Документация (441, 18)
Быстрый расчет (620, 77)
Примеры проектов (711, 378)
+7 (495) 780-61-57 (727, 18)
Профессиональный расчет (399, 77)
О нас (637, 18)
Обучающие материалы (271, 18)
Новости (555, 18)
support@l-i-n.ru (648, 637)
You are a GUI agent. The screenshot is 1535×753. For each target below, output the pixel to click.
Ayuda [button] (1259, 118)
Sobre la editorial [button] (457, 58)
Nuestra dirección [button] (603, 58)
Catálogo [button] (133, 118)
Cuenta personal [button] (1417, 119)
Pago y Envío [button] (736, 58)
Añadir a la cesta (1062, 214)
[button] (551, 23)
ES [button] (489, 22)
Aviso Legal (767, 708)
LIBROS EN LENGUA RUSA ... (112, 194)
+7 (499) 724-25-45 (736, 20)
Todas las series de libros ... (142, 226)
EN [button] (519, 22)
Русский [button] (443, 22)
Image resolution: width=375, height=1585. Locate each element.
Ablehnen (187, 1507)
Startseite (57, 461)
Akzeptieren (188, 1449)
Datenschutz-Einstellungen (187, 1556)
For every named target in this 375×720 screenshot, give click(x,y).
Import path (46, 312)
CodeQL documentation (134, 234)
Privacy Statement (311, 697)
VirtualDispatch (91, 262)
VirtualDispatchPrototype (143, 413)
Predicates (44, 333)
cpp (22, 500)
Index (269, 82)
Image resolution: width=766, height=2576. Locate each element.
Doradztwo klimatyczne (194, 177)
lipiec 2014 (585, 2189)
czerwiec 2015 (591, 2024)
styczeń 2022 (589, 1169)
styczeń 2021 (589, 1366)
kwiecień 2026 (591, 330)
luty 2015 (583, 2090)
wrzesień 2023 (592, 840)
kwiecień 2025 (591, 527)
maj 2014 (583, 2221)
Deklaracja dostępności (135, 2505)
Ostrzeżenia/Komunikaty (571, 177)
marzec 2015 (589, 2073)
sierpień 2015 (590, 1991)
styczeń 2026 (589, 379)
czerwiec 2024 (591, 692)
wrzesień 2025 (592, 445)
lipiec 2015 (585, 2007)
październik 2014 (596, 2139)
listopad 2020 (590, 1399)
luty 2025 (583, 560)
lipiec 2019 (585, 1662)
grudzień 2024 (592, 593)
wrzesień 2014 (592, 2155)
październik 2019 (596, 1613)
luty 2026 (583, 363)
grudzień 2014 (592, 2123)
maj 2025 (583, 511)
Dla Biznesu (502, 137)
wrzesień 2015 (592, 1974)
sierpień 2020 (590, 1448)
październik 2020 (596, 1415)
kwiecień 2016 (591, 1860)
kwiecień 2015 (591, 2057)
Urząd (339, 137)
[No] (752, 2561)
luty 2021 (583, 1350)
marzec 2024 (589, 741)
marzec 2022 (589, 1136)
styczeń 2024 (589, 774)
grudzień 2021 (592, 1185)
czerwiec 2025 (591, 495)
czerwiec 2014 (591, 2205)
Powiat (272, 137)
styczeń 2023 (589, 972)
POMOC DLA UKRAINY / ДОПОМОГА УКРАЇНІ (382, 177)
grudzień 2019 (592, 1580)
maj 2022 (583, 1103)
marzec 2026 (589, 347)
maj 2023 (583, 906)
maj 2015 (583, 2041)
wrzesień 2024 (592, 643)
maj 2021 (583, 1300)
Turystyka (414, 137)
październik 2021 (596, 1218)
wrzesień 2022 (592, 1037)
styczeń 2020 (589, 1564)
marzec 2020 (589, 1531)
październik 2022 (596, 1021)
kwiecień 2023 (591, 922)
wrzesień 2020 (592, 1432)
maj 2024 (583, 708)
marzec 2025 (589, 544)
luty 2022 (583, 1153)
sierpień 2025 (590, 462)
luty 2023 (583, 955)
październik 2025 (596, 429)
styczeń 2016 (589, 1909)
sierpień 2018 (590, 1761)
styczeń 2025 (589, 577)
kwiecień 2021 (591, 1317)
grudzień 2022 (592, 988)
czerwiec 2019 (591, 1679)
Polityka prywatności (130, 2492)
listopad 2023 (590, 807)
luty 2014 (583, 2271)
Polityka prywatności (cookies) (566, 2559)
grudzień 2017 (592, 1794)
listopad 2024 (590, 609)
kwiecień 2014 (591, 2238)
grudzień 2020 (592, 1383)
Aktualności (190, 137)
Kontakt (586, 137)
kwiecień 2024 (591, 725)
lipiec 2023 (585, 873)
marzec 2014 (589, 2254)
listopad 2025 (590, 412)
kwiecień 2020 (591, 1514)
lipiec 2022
..........
■ Problem to work on
Render every line of the listing above as a JSON array of strings, one string per line, with blank lines omitted.

■ Complete response
[
  "Документация (441, 18)",
  "Быстрый расчет (620, 77)",
  "Примеры проектов (711, 378)",
  "+7 (495) 780-61-57 (727, 18)",
  "Профессиональный расчет (399, 77)",
  "О нас (637, 18)",
  "Обучающие материалы (271, 18)",
  "Новости (555, 18)",
  "support@l-i-n.ru (648, 637)",
  "You are a GUI agent. The screenshot is 1535×753. For each target below, output the pixel to click.",
  "Ayuda [button] (1259, 118)",
  "Sobre la editorial [button] (457, 58)",
  "Nuestra dirección [button] (603, 58)",
  "Catálogo [button] (133, 118)",
  "Cuenta personal [button] (1417, 119)",
  "Pago y Envío [button] (736, 58)",
  "Añadir a la cesta (1062, 214)",
  "[button] (551, 23)",
  "ES [button] (489, 22)",
  "Aviso Legal (767, 708)",
  "LIBROS EN LENGUA RUSA ... (112, 194)",
  "+7 (499) 724-25-45 (736, 20)",
  "Todas las series de libros ... (142, 226)",
  "EN [button] (519, 22)",
  "Русский [button] (443, 22)",
  "Image resolution: width=375, height=1585. Locate each element.",
  "Ablehnen (187, 1507)",
  "Startseite (57, 461)",
  "Akzeptieren (188, 1449)",
  "Datenschutz-Einstellungen (187, 1556)",
  "For every named target in this 375×720 screenshot, give click(x,y).",
  "Import path (46, 312)",
  "CodeQL documentation (134, 234)",
  "Privacy Statement (311, 697)",
  "VirtualDispatch (91, 262)",
  "VirtualDispatchPrototype (143, 413)",
  "Predicates (44, 333)",
  "cpp (22, 500)",
  "Index (269, 82)",
  "Image resolution: width=766, height=2576. Locate each element.",
  "Doradztwo klimatyczne (194, 177)",
  "lipiec 2014 (585, 2189)",
  "czerwiec 2015 (591, 2024)",
  "styczeń 2022 (589, 1169)",
  "styczeń 2021 (589, 1366)",
  "kwiecień 2026 (591, 330)",
  "luty 2015 (583, 2090)",
  "wrzesień 2023 (592, 840)",
  "kwiecień 2025 (591, 527)",
  "maj 2014 (583, 2221)",
  "Deklaracja dostępności (135, 2505)",
  "Ostrzeżenia/Komunikaty (571, 177)",
  "marzec 2015 (589, 2073)",
  "sierpień 2015 (590, 1991)",
  "styczeń 2026 (589, 379)",
  "czerwiec 2024 (591, 692)",
  "wrzesień 2025 (592, 445)",
  "lipiec 2015 (585, 2007)",
  "październik 2014 (596, 2139)",
  "listopad 2020 (590, 1399)",
  "luty 2025 (583, 560)",
  "lipiec 2019 (585, 1662)",
  "grudzień 2024 (592, 593)",
  "wrzesień 2014 (592, 2155)",
  "październik 2019 (596, 1613)",
  "luty 2026 (583, 363)",
  "grudzień 2014 (592, 2123)",
  "maj 2025 (583, 511)",
  "Dla Biznesu (502, 137)",
  "wrzesień 2015 (592, 1974)",
  "sierpień 2020 (590, 1448)",
  "październik 2020 (596, 1415)",
  "kwiecień 2016 (591, 1860)",
  "kwiecień 2015 (591, 2057)",
  "Urząd (339, 137)",
  "[No] (752, 2561)",
  "luty 2021 (583, 1350)",
  "marzec 2024 (589, 741)",
  "marzec 2022 (589, 1136)",
  "styczeń 2024 (589, 774)",
  "grudzień 2021 (592, 1185)",
  "czerwiec 2025 (591, 495)",
  "czerwiec 2014 (591, 2205)",
  "Powiat (272, 137)",
  "styczeń 2023 (589, 972)",
  "POMOC DLA UKRAINY / ДОПОМОГА УКРАЇНІ (382, 177)",
  "grudzień 2019 (592, 1580)",
  "maj 2022 (583, 1103)",
  "marzec 2026 (589, 347)",
  "maj 2023 (583, 906)",
  "maj 2015 (583, 2041)",
  "wrzesień 2024 (592, 643)",
  "maj 2021 (583, 1300)",
  "Turystyka (414, 137)",
  "październik 2021 (596, 1218)",
  "wrzesień 2022 (592, 1037)",
  "styczeń 2020 (589, 1564)",
  "marzec 2020 (589, 1531)",
  "październik 2022 (596, 1021)",
  "kwiecień 2023 (591, 922)",
  "wrzesień 2020 (592, 1432)",
  "maj 2024 (583, 708)",
  "marzec 2025 (589, 544)",
  "luty 2022 (583, 1153)",
  "sierpień 2025 (590, 462)",
  "luty 2023 (583, 955)",
  "październik 2025 (596, 429)",
  "styczeń 2016 (589, 1909)",
  "sierpień 2018 (590, 1761)",
  "styczeń 2025 (589, 577)",
  "kwiecień 2021 (591, 1317)",
  "grudzień 2022 (592, 988)",
  "czerwiec 2019 (591, 1679)",
  "Polityka prywatności (130, 2492)",
  "listopad 2023 (590, 807)",
  "luty 2014 (583, 2271)",
  "Polityka prywatności (cookies) (566, 2559)",
  "grudzień 2017 (592, 1794)",
  "listopad 2024 (590, 609)",
  "kwiecień 2014 (591, 2238)",
  "grudzień 2020 (592, 1383)",
  "Aktualności (190, 137)",
  "Kontakt (586, 137)",
  "kwiecień 2024 (591, 725)",
  "lipiec 2023 (585, 873)",
  "marzec 2014 (589, 2254)",
  "listopad 2025 (590, 412)",
  "kwiecień 2020 (591, 1514)",
  "lipiec 2022"
]